À quelques mois des élections municipales, ce dernier déplore ce dimanche au micro de RMC un climat d’exaspération généralisé : "On ne sait pas aujourd’hui quelles vont être les dotations de l’État. On ne connaît pas les règles du jeu. On a l’impression qu’aucun arbitrage n’est fait. C’est un vrai supplice qu’on nous fait subir, et on doit pourtant apporter des réponses à nos administrés", dit-il en référence à l'instabilité politique qui perdure depuis plusieurs mois.
Le maire de Barentin résume la situation d’une phrase : "On est l’airbag de la République, mais il commence à se dégonfler." Fatigue, colère, impatience… "Un tiers des maires ne veulent pas se représenter, ce n’est pas une bonne nouvelle, poursuit-il. Beaucoup sont motivés, prêts à continuer, mais ils se disent : ce n’est plus possible dans ces conditions."
Des projets reportés, des budgets étranglés
À Laigneville, dans l’Oise, Christophe Dietrich (divers droite) ne mâche pas ses mots: "C’est un théâtre de guignols. Pendant qu’eux font de la politique politicienne, nous, on est là tous les jours auprès de nos administrés pour régler leurs problèmes du quotidien : ceux qui n’arrivent pas à payer leurs factures, qui n’arrivent pas à bouffer. À Paris, ils n’ont aucune idée de comment on fait fonctionner une commune", assène-t-il.

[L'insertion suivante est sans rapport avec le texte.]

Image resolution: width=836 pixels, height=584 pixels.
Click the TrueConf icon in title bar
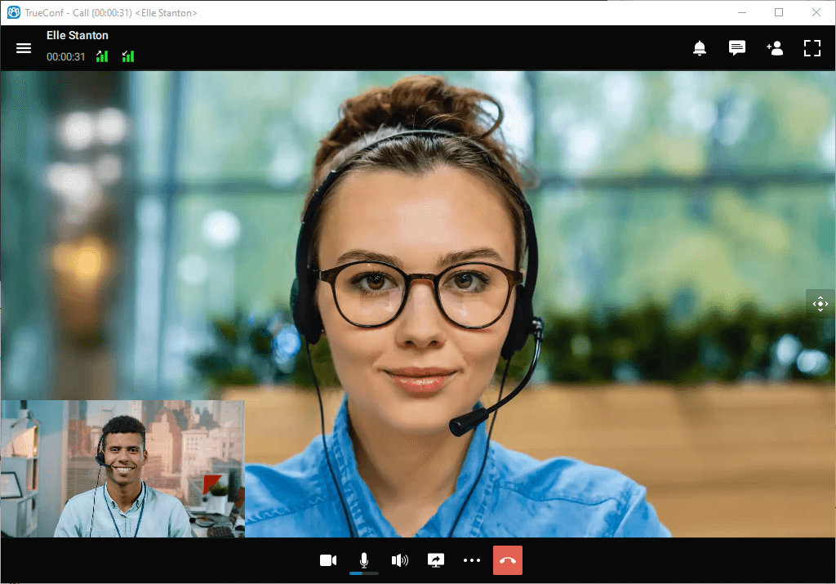click(13, 12)
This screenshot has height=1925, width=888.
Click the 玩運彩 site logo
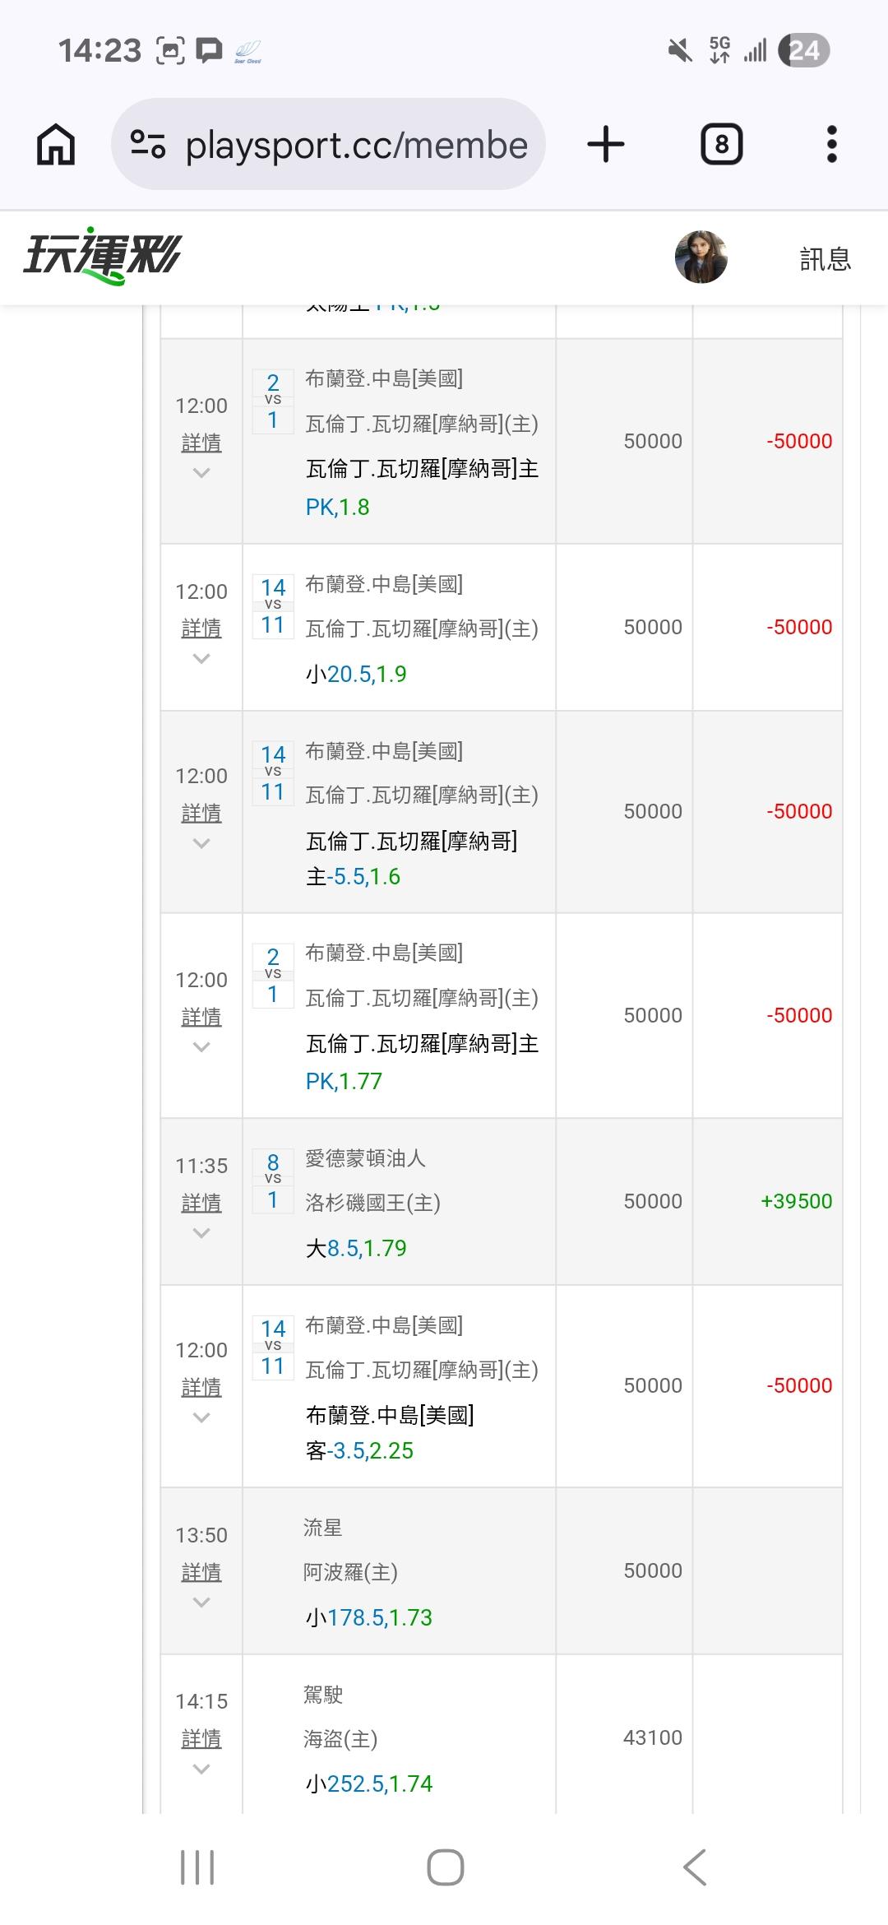pyautogui.click(x=102, y=256)
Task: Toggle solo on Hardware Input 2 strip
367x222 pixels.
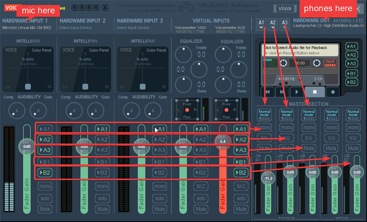Action: pos(103,198)
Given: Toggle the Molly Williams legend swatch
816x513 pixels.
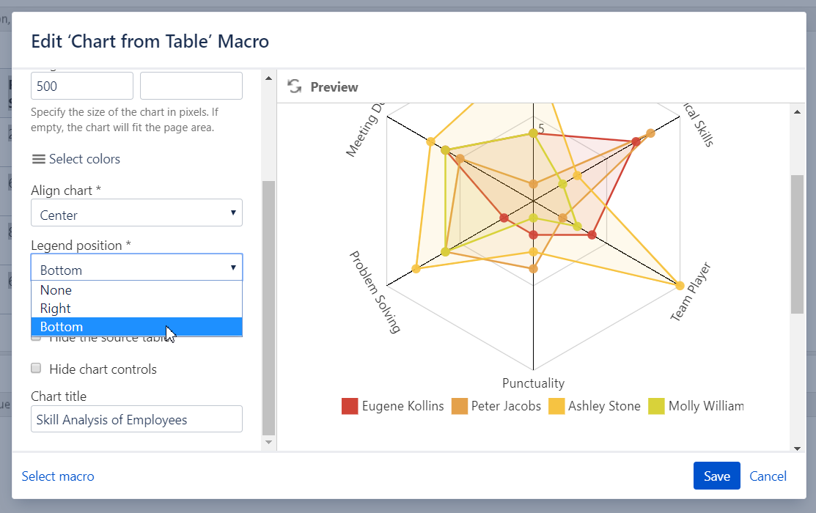Looking at the screenshot, I should tap(656, 406).
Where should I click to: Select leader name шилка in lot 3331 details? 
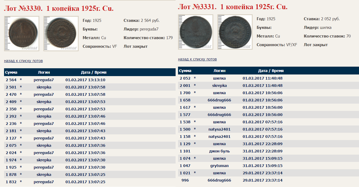325,28
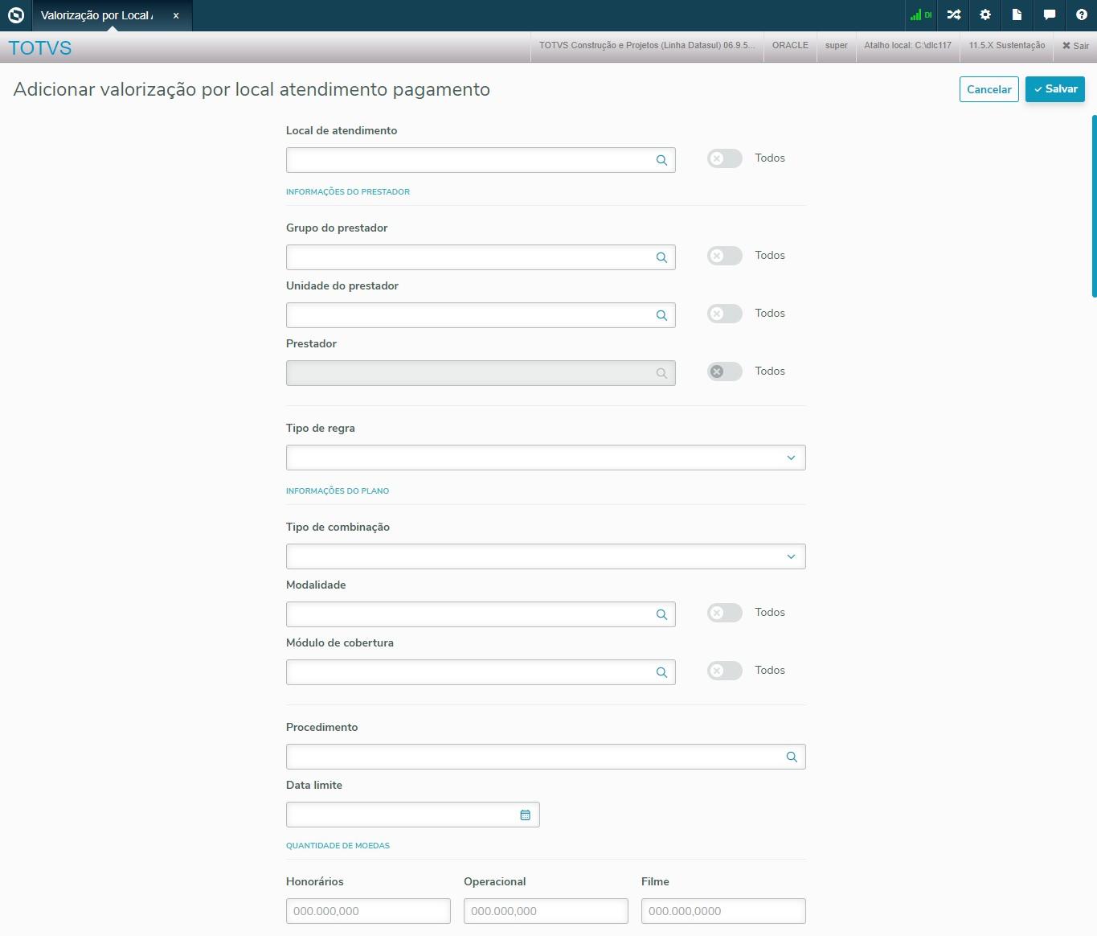Click the Salvar button
Screen dimensions: 1097x936
point(1054,89)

Même son de cloche à Lampertheim (Bas-Rhin), où Murielle Fabre (divers droite) a dû reporter la construction d’un centre sportif et culturel : "Il est impossible de faire un investissement conséquent sans stabilité budgétaire", explique-t-elle.
Dans la Nièvre, Gilles Noël, maire divers gauche de Varzy, a lui aussi renoncé à un projet de salle des fêtes: "On prend en miroir cette anxiété. Tout le monde serre les fesses. On a renégocié nos assurances, limité le temps de l’éclairage public, on fait des efforts", raconte-t-il.
"On est le guichet unique des institutions", résume Christophe Bouillon. "La cote d’amour des maires reste élevée, les enquêtes le montrent, mais jusqu’à quand ?" s’interroge l'édile.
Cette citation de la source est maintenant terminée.